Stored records
======
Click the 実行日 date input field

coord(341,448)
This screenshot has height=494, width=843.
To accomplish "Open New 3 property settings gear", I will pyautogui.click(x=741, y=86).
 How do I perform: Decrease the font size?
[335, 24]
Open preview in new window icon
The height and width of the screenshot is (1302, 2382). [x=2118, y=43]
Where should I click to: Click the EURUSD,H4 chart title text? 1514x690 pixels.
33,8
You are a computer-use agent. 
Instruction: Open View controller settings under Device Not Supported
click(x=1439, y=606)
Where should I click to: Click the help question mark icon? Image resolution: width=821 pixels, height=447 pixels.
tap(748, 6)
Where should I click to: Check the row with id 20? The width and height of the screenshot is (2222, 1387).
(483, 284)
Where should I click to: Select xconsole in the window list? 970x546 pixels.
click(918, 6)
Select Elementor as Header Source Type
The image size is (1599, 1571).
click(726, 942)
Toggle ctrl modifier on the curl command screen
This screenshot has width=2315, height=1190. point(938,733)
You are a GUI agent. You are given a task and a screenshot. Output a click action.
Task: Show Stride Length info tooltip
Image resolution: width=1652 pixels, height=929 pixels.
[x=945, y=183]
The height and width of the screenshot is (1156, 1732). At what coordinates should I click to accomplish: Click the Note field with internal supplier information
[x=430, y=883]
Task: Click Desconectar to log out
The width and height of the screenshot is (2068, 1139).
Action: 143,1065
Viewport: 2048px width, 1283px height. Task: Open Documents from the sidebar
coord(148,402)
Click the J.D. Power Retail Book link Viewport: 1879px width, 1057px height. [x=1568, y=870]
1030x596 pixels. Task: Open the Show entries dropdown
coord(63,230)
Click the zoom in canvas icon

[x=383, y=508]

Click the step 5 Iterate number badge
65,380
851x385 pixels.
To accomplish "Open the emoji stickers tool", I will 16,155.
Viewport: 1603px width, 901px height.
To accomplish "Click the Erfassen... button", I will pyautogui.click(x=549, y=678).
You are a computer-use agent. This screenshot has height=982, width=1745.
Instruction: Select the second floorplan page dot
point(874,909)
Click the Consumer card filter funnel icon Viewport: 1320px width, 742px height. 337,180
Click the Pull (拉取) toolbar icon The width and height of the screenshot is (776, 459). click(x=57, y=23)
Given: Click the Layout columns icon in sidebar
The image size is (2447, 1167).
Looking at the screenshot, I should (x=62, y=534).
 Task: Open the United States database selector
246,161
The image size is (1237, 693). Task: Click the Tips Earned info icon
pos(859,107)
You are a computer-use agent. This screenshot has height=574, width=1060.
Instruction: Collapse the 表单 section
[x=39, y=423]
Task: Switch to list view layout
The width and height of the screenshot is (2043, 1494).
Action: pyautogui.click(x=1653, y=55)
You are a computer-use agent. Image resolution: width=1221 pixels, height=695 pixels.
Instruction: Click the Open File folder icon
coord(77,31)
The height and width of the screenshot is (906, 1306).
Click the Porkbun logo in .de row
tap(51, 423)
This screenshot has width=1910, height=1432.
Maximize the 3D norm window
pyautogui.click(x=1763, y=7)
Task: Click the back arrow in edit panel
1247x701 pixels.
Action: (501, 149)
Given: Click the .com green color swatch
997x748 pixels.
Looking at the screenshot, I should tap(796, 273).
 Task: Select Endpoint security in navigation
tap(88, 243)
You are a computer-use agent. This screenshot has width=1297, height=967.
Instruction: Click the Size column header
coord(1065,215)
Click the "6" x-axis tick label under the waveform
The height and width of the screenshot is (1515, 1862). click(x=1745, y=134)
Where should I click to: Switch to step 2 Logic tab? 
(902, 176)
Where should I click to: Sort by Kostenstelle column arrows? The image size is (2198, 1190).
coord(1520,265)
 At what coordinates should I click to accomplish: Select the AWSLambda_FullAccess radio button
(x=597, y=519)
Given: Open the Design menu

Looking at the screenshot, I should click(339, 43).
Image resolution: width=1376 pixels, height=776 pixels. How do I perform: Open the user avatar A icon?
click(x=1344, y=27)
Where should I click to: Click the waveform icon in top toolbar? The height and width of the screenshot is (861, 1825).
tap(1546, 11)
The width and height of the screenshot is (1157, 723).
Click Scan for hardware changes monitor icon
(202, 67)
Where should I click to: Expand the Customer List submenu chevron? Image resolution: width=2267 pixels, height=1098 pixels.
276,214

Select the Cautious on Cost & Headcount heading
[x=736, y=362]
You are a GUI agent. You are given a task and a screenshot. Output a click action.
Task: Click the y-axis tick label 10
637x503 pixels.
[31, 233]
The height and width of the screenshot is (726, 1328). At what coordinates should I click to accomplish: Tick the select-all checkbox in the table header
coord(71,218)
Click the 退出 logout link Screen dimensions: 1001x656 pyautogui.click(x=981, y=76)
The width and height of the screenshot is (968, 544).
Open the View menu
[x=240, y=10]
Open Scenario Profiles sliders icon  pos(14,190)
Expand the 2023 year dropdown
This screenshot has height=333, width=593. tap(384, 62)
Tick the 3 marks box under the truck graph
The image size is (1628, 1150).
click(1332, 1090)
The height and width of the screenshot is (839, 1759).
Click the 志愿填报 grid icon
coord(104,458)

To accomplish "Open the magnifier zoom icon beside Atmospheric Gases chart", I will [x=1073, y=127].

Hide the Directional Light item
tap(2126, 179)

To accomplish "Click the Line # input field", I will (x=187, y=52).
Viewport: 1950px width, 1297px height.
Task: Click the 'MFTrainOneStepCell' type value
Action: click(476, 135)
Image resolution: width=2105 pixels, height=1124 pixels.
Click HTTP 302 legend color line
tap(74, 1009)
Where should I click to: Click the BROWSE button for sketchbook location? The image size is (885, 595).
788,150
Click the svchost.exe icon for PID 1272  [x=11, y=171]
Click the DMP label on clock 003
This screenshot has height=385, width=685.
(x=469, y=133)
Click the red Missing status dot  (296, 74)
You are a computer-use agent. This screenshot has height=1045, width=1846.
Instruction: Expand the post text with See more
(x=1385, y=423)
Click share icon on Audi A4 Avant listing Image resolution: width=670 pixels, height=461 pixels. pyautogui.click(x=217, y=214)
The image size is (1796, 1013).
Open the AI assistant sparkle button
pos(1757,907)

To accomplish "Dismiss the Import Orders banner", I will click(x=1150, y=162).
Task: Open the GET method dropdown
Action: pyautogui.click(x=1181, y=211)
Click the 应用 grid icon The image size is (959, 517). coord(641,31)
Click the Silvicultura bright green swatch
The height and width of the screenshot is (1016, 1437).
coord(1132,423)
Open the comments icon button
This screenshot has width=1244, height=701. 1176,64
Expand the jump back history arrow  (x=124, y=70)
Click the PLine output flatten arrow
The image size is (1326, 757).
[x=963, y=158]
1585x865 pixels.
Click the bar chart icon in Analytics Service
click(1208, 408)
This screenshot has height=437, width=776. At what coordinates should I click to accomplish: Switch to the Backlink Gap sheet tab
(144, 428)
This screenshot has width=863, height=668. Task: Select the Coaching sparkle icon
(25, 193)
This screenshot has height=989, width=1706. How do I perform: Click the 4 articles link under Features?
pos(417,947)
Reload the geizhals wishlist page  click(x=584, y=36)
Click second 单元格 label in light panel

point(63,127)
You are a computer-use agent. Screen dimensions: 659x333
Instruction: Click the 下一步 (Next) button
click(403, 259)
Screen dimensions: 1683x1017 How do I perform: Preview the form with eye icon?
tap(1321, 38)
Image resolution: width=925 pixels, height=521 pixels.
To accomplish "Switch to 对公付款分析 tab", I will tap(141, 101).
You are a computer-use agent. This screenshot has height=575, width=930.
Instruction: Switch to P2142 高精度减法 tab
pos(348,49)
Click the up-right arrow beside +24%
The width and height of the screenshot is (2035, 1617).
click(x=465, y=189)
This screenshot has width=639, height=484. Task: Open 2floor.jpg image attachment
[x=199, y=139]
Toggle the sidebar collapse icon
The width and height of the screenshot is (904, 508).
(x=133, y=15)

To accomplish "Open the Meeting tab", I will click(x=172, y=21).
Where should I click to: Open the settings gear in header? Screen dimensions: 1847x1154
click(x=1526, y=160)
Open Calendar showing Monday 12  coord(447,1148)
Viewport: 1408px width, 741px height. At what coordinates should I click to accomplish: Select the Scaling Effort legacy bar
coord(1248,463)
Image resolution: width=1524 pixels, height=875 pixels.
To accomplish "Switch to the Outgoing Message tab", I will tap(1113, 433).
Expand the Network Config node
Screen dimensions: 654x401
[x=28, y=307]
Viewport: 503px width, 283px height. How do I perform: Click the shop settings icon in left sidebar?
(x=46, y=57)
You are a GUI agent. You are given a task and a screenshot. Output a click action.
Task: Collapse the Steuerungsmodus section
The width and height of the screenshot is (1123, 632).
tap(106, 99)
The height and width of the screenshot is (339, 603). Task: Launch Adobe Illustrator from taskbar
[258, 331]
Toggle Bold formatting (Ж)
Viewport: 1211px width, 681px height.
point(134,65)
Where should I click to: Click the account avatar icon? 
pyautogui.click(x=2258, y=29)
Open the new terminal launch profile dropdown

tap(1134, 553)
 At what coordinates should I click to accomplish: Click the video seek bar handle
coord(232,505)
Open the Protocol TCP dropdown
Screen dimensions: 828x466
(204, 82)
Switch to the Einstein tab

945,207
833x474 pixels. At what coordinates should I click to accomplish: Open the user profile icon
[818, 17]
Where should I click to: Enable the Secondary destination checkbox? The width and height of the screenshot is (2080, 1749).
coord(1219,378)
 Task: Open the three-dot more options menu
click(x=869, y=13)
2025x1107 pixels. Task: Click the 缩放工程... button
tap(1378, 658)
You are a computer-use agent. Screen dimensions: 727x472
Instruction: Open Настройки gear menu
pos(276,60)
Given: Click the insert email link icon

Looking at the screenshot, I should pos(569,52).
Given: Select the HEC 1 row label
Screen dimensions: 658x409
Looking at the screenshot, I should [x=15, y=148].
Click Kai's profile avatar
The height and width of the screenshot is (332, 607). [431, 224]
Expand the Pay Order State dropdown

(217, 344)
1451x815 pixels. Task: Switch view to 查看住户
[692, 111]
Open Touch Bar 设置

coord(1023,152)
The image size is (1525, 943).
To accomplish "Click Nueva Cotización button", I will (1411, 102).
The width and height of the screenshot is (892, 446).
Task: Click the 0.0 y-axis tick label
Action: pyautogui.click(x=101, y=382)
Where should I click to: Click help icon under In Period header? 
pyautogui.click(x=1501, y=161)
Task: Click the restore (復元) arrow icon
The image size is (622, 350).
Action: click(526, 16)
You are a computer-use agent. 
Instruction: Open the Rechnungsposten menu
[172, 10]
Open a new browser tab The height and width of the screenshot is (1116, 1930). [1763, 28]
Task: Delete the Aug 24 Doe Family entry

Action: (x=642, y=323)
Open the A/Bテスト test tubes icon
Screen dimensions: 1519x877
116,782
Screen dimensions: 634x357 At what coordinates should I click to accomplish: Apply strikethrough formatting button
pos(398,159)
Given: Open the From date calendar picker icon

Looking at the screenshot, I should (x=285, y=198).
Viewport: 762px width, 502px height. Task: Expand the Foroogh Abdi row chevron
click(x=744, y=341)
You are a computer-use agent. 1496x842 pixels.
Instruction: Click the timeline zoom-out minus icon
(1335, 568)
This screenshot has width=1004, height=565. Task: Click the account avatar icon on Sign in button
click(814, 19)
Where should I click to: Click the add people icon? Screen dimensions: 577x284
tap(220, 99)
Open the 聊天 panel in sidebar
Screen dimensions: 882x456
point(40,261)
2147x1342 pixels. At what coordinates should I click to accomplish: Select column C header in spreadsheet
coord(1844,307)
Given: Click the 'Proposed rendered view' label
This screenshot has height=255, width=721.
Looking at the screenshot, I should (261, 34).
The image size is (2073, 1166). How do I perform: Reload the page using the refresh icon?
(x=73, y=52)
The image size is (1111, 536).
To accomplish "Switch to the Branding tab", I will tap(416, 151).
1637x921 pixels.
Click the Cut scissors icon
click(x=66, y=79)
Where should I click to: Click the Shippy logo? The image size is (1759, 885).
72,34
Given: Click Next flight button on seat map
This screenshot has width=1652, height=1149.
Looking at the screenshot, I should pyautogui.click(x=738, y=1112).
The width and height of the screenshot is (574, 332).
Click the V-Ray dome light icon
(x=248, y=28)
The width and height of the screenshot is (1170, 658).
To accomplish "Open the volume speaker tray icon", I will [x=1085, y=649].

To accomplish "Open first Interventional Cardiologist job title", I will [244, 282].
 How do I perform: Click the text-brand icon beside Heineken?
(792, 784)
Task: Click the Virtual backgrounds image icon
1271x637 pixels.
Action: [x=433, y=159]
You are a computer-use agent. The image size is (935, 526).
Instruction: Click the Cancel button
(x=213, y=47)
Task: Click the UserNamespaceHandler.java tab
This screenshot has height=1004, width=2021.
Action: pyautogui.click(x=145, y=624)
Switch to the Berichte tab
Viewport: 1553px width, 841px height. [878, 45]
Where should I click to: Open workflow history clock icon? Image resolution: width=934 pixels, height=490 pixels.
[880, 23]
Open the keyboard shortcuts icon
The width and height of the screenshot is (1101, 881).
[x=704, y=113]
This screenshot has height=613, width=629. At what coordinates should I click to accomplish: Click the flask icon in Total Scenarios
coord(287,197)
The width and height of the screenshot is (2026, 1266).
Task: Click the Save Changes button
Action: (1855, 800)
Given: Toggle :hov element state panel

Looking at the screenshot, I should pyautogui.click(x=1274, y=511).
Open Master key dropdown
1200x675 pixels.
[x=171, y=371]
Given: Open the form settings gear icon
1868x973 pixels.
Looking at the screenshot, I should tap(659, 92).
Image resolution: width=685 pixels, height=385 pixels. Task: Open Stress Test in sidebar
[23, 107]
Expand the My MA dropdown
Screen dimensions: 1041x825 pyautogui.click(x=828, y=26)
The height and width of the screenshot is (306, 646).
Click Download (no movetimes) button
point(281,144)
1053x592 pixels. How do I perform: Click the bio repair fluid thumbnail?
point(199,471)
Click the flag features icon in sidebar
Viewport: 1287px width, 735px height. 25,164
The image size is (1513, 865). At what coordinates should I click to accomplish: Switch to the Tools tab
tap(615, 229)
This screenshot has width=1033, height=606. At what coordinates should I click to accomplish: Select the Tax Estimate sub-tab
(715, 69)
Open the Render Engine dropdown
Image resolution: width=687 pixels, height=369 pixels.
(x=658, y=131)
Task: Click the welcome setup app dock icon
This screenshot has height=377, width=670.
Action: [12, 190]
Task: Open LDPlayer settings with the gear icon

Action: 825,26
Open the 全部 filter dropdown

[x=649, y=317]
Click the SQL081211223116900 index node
======
◆ Aim of the task:
From the records above, tally every line that includes the word "computer" and reply with the total by itself.

◆ Exercise answer:
12